Marco Schuster wrote:
On Wed, Jan 7, 2009 at 10:43 PM, Robert Rohde
<rarohde(a)gmail.com> wrote:
So, I'd like to know whether there are people
(besides myself) who
are interested in seeing the full history dumps expressed in an edit syntax
rather than the full-text syntax currently used.
AFAIR, Tim or Brion are working on a DB compressor with diffs, which
has to be de-compressed for dumping again, so I think your approach in
addition to the diffcompression for storage is a really cool idea.
Do you have the source anywhere so people can look at it?
Yes, I just finished compressing the external storage clusters 13 and 14
from 628 GB down to 30 GB. It should help improve dump speed by reducing
the disk read rate, but the format isn't suitable for interchange. See the
DiffHistoryBlob class in HistoryBlob.php.
It would be possible to uncompress from my format and then recompress into
another diff format for the dump output, as long as the operation is
properly parallelized. I'm not sure how much value there is in trying to
preserve the diff itself from storage to output.

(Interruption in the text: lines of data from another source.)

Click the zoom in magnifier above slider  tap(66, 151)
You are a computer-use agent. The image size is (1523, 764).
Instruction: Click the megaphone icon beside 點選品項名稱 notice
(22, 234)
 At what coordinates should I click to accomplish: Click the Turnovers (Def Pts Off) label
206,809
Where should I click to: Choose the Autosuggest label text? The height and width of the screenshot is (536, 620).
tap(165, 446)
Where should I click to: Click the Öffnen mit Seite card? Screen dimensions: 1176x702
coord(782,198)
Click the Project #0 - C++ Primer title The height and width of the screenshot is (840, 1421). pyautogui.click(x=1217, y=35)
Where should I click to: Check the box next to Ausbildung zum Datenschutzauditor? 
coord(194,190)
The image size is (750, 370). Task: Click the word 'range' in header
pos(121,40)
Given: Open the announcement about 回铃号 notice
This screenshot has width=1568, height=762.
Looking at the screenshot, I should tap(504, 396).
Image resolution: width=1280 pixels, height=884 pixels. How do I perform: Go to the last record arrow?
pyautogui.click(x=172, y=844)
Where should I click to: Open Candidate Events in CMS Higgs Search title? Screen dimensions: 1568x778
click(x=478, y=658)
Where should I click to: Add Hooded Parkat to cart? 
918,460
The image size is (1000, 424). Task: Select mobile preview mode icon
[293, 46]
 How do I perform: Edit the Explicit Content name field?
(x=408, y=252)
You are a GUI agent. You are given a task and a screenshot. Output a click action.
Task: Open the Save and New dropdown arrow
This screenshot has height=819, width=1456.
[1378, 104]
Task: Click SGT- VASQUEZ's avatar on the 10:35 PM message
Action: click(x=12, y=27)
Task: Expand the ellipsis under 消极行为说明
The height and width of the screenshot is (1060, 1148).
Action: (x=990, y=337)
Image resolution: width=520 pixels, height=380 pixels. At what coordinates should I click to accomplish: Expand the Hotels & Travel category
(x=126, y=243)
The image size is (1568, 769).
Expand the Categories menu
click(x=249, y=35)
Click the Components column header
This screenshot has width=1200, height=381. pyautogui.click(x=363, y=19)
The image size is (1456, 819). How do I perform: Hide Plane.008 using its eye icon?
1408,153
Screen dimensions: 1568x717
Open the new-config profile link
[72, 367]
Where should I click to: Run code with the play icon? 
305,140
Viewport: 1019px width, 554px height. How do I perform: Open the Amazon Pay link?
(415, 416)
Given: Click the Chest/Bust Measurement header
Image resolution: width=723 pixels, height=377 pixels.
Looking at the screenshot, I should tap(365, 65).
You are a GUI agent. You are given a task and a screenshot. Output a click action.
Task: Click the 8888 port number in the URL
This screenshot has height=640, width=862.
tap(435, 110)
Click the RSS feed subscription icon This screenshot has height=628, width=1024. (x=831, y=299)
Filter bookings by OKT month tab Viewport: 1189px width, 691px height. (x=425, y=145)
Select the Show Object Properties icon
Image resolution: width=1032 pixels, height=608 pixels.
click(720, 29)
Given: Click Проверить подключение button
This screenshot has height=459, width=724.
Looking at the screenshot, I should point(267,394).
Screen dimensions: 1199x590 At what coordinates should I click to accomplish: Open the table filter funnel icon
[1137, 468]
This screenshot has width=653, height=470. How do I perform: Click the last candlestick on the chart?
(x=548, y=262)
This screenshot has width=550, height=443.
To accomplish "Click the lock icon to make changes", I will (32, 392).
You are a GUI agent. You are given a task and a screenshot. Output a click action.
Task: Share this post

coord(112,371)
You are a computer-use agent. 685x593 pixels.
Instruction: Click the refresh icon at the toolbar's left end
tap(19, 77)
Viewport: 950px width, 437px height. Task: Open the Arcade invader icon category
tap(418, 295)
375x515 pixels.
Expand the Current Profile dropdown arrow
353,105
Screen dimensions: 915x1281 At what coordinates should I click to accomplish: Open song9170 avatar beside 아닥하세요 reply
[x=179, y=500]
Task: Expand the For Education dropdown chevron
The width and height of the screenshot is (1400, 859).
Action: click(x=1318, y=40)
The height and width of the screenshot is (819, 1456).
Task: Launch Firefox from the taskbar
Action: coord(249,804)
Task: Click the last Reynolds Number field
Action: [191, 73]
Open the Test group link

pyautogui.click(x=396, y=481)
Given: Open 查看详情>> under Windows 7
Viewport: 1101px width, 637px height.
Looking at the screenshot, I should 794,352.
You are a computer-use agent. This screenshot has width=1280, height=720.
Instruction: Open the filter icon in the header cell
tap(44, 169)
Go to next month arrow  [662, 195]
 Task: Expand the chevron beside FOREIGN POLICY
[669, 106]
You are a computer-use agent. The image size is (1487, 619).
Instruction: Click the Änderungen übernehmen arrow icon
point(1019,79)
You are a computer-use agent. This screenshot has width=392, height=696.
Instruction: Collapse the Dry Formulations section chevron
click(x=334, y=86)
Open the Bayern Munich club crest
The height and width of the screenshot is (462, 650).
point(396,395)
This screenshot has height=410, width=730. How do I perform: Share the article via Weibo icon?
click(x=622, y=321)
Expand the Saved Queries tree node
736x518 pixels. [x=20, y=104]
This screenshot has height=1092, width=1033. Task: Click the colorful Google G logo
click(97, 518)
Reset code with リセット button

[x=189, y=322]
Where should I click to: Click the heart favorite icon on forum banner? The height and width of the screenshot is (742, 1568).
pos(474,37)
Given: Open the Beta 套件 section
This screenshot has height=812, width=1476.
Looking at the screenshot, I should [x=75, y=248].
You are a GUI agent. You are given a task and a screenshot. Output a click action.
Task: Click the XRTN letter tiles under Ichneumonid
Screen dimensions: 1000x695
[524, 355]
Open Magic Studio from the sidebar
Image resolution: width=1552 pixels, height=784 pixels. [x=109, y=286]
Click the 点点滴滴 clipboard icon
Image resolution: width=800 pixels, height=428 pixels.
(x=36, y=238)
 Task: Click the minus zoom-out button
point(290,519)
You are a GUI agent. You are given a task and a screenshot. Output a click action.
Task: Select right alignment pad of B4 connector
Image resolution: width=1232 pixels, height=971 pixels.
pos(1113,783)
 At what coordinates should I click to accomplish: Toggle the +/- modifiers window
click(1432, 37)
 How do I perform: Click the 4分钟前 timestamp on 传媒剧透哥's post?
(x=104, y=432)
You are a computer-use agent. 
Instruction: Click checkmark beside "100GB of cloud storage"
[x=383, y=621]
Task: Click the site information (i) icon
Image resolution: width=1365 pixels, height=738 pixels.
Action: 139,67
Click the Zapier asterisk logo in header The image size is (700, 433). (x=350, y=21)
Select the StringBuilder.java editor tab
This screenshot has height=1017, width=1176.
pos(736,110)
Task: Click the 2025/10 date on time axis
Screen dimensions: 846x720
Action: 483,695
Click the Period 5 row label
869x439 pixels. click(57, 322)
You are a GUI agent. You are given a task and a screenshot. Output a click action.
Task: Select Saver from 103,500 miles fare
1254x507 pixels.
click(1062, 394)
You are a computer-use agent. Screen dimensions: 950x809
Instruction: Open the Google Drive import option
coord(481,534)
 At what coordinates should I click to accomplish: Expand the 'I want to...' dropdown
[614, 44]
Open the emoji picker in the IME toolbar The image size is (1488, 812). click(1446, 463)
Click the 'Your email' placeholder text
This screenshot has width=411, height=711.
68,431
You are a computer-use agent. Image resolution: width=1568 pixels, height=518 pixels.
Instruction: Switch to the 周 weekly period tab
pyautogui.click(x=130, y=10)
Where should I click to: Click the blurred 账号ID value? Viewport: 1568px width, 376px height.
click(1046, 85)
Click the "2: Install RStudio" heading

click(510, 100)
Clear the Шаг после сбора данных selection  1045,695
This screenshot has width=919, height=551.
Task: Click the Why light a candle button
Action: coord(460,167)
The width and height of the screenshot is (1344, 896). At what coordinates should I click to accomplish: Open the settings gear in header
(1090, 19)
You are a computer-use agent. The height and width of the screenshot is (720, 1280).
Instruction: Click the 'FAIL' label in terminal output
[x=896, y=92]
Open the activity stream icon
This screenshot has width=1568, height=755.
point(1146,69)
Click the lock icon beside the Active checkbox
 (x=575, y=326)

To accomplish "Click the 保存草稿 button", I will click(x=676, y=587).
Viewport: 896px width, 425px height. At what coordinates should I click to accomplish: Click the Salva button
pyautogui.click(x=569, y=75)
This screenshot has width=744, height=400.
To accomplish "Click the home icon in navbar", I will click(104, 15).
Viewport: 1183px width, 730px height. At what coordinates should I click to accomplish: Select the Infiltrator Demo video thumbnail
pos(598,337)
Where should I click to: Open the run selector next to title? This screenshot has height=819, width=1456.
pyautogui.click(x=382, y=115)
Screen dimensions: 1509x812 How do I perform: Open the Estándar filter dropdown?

The main difference between my code and the usual solutions is that I
reorder the revisions in order to preserve a good compression ratio in the
scenario of regular page-blanking vandalism. Otherwise, every time the
page is blanked and replaced with a small message, you have to store the
entire revision again, which was the dominant use of space in certain test
cases.
-- Tim Starling